It appears strange that Rome should so tamely have allowed the
Carthaginians to take Spain. The truth was that the Romans just then had
enough to do to look after their own affairs. The Gauls of Lombardy had
furiously attacked the Italian cities, and had called to their aid the Gauls
who lived beyond the Alps. Before the Romans had beaten off the
barbarians the conquest in Spain had been accomplished. The Romans
therefore accepted the fact, and contented themselves with a treaty by
which the government of Carthage pledged itself not to pass beyond the
Ebro.
But Hannibal cared nothing about treaties made at Carthage. As
Hamilcar without orders had invaded Spain, so he without orders invaded
Italy. The expedition of the Gauls had shown him that it was possible to
cross the Alps, and he chose that extraordinary route.
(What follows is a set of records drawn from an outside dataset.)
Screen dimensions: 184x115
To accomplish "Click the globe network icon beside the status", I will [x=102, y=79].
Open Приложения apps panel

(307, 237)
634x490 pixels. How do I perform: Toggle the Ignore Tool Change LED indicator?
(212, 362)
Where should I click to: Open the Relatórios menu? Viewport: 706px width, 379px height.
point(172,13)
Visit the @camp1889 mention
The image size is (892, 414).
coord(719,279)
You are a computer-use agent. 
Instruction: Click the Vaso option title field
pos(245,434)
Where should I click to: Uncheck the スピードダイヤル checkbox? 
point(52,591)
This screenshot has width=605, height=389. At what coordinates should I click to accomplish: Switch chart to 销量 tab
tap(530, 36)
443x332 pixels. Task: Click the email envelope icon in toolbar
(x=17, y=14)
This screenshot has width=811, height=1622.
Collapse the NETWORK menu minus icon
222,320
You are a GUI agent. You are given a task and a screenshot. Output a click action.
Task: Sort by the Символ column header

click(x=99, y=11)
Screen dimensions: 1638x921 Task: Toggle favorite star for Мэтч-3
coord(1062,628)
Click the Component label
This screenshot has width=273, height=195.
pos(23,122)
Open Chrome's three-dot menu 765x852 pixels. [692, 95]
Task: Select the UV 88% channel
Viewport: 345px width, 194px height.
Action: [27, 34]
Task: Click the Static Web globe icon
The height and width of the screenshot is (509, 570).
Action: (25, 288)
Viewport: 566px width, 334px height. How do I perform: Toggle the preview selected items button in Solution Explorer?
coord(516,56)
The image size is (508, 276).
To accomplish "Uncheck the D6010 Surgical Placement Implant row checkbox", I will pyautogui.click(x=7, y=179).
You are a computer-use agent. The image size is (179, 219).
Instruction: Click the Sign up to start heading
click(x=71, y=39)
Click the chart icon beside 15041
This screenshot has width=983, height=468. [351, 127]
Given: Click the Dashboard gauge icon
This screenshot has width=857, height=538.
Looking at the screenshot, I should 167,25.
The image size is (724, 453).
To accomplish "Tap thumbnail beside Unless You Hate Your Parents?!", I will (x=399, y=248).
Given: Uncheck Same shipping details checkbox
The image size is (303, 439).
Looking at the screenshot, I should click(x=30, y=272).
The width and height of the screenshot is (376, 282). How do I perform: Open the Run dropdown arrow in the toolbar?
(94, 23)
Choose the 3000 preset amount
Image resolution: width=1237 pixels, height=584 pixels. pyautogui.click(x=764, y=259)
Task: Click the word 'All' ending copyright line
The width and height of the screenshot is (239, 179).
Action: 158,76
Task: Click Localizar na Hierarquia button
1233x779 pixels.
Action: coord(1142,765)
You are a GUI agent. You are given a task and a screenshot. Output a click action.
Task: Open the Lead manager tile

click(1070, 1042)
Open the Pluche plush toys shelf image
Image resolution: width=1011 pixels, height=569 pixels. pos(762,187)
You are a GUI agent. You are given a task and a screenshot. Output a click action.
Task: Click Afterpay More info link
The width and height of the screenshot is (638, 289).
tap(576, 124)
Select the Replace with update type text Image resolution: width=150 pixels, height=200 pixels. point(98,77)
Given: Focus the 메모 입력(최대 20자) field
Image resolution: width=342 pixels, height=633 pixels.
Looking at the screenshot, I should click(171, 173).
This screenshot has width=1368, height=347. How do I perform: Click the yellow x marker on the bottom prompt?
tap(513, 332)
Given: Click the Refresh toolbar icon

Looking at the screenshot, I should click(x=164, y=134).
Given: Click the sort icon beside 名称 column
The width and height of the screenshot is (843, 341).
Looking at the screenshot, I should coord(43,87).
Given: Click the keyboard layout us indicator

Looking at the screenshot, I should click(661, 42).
The Roman army
was about to embark for Spain, which it was supposed would be the seat
or war, when the news arrived that Hannibal had alighted in Italy with
elephants and cavalry, like a man descending from the clouds.
If wars were always decided by individual exploits and pitched battles
Hannibal would have conquered Italy. He defeated the Romans so often
and so thoroughly that at last they found it their best policy not to fight
with him at all. He could do nothing then but sweep over the country
with his Cossack cavalry, plunder, and destroy. It was impossible for him
to take Rome, which was protected by walls strong as rocks and by rocks
steep as walls. When he did march on Rome, encamping within three
miles of the city and raising a panic during an afternoon, it was done
merely as a ruse to draw away the Roman army from the siege of Capua.
But it did not have even that effect. The army before Capua remained
where it was, and another army appeared as if by magic to defend the
city. Rome appeared to be inexhaustible, and so in reality it was.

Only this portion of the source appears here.